KKR Real Estate Finance Trust Inc. ( KREF ) reports a 15% dividend yield and stock repurchases. KREF reports a portfolio growth of 53% from 2018 to 2023, and operates in a market that appears to grow at a double digit. Considering previous loan growth and the total amount of current liquidity, I would expect further increase in the loan portfolio in the coming years.

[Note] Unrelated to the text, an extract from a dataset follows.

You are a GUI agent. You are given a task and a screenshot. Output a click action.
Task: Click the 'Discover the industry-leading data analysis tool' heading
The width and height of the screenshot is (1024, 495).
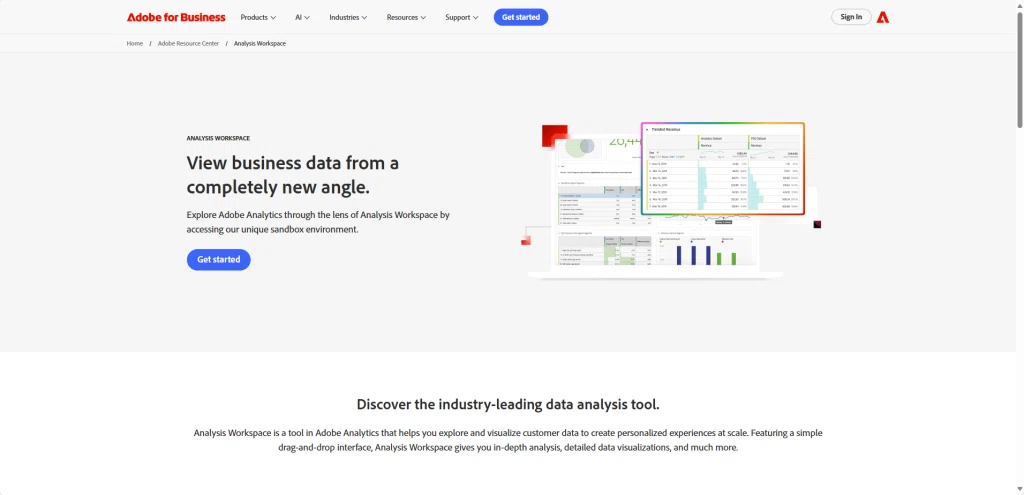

In addition, even taking into account potential risks from volatility in the interest rates or failed loans, I believe that KREF trades too cheap at close to 0.49x its book value.
KKR Real Estate: Loan Distribution, And A Lot Of Liquidity.
Real Estate Finance Trust is a real estate finance company focused primarily on loans secured by properties operated by third parties in highly concentrated urban markets within the United States....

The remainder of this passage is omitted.